In more than three decades at Harvard, Cynthia Verba has become a professional guru for graduate students trying to get ever-more-competitive fellowships and tenure-track jobs. She’s also a scholar in her own right, which allows her a special kinship with the students who show up to her Holyoke Center office looking to improve drafts of their application essays.

Kris Snibbe/Harvard Staff Photographer

Campus & Community

The grad students’ guru

5 min read

Verba offers hard-edged, hard-won dissertation guidance

Cynthia Verba may be the premier authority on French Enlightenment composer Jean-Philippe Rameau. But the work she is best known for makes no mention of music theory or Gallic philosophy.

The title, like its author, brings to mind a more genteel time in academe: “Scholarly Pursuits.” It’s Verba’s calling card, a dissertation on the dissertation  — and everything else that graduate students encounter on the road to becoming professors.

“My family teases me because this gets more hits than my first book on Rameau,” Verba said, holding up a bound copy of her volume published by the Graduate School of Arts and Sciences (GSAS), where she is director of fellowships.

In more than three decades at Harvard, Verba has become a professional guru for graduate students trying to get ever-more-competitive fellowships and tenure-track jobs. She’s also a scholar in her own right, which allows her a special kinship with the students who show up to her Holyoke Center office looking to improve drafts of their application essays.

“I don’t see music scholarship as an escape from my everyday world, nor do I see my everyday world as an answer to the loneliness of writing,” she said.

Verba has developed a reputation as a sharp editor and a dispenser of tough love. One Harvard student created a Facebook group devoted to the advising experience: “Cynthia Verba Still Makes Me Cry — But Sometimes They’re Tears of Joy!!”

“She is not there to make you feel great about your draft,” said Kirstin Scott, a second-year student in the interdisciplinary health policy doctoral program. “She’s there to help ensure you walk out with a strong essay or a plan for how to improve it.”

With Verba’s help, Scott secured federal funding from both the National Science Foundation and the Jacob K. Javits Fellowships Program (though she ultimately had to decline the latter). Scott has become an acolyte, recommending Verba to incoming Ph.D. students every chance she gets. “I feel incredibly indebted to her,” Scott said.

Verba’s Harvard connection dates back more than 50 years ago, when she met her husband, then “a very sophisticated Harvard sophomore,” while working as a camp counselor. (The dashing sophomore, Sidney Verba, went on to become a respected political scientist and director of the Harvard Library, and now holds the title of Carl H. Pforzheimer University Research Professor Emeritus.)

Verba earned a master’s degree at Stanford and a doctorate in musicology at the University of Chicago while raising the couple’s three daughters. The family settled at Harvard for her husband’s appointment, and in 1978 she took a job advising graduate students at Harvard’s Office of Career Services. At the time, Harvard had no professional counseling for Ph.D. candidates.

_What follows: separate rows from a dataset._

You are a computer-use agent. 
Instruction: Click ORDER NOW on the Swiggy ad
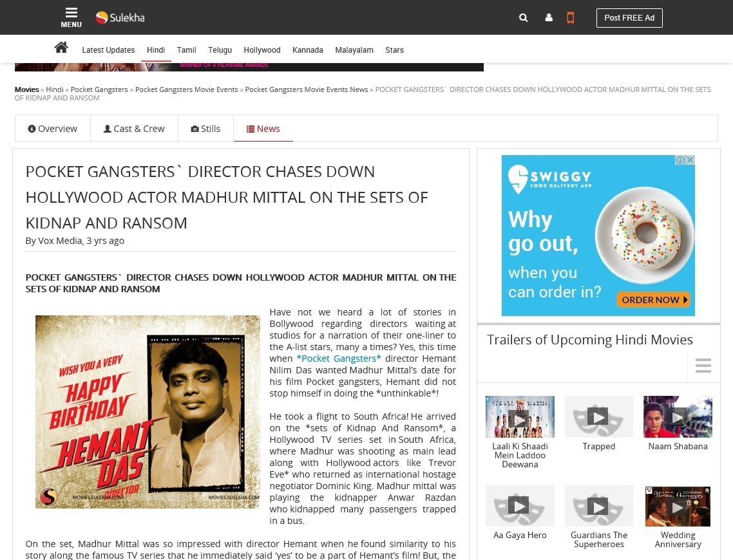click(654, 300)
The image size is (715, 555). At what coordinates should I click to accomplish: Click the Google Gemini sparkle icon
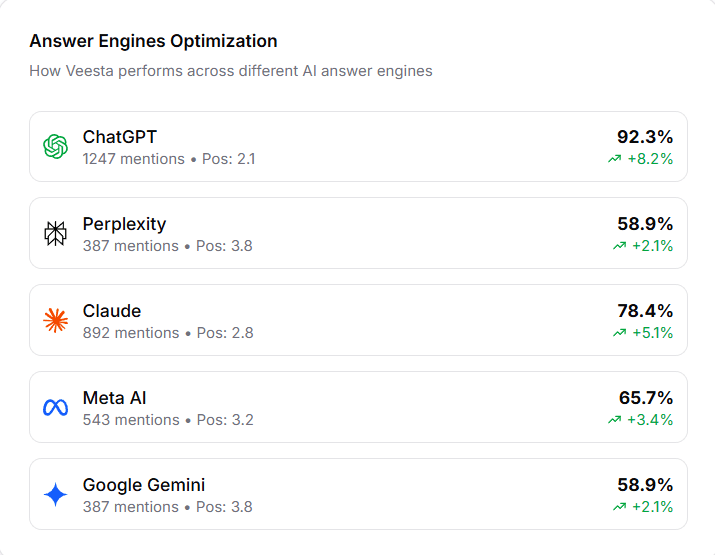pyautogui.click(x=56, y=494)
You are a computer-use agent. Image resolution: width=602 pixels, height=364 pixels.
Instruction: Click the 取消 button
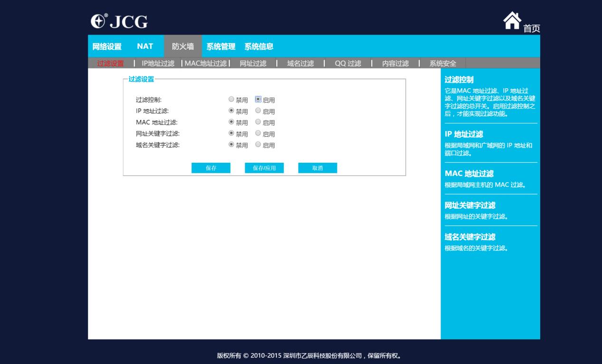(317, 168)
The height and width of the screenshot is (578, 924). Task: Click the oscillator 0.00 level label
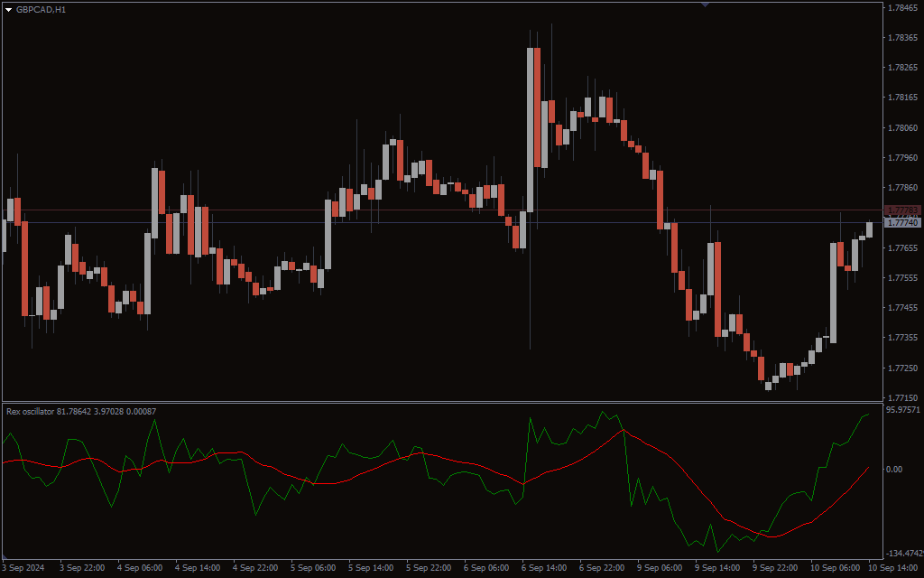click(x=894, y=469)
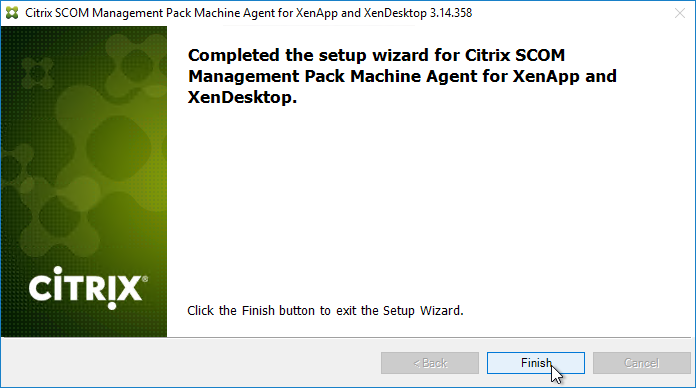Click "XenApp" in the window title text
Viewport: 696px width, 388px height.
click(317, 13)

“This was a brand new field,” Verba said. Doctoral students “were surrounded by scholars, and yet no one thought to tell them how to become a scholar.”

She found she was making up ways to help as she went along. “My husband says an idea doesn’t exist until you can write it down,” she said. So she did, drafting “Scholarly Pursuits” in the early 1980s and helping to professionalize a new administrative field in higher education.

She transitioned into her current position at GSAS in 1986. Until three years ago, she also taught music history at Harvard Extension School.

At the start, Verba made two promises to herself: that she would continue to pursue her scholarly passion — her work on Rameau — and that any advice she gave her student advisees she would follow herself.

She kept her word. Her first book, “Music and the French Enlightenment: Reconstruction of a Dialogue, 1750-1764,” was published by Oxford Clarendon Press in 1993, and “Dramatic Expression in Rameau’s Tragédie Lyrique: Between Tradition and Enlightenment” is forthcoming from Cambridge University Press.

“It’s my goal to help students, but it’s also in my own interest to be practicing what I preach,” she said. “I do not find it easy to go to publishers and say, ‘You’ll love my book,’ [or] to contact French scholars and say, ‘Would you be willing to read a draft?’ So I know when I tell students to do it, I’m giving them a challenge.”

Despite its obstacles, the life of a scholar is rich with rewards, Verba said. She relishes the chance to see graduate students thrive in their disciplines.

“I think they’re all crazy,” she said, stopping abruptly to clarify. “Crazy like an artist, because of their deep commitment. I have that feeling about my life, and I like to see it in theirs.”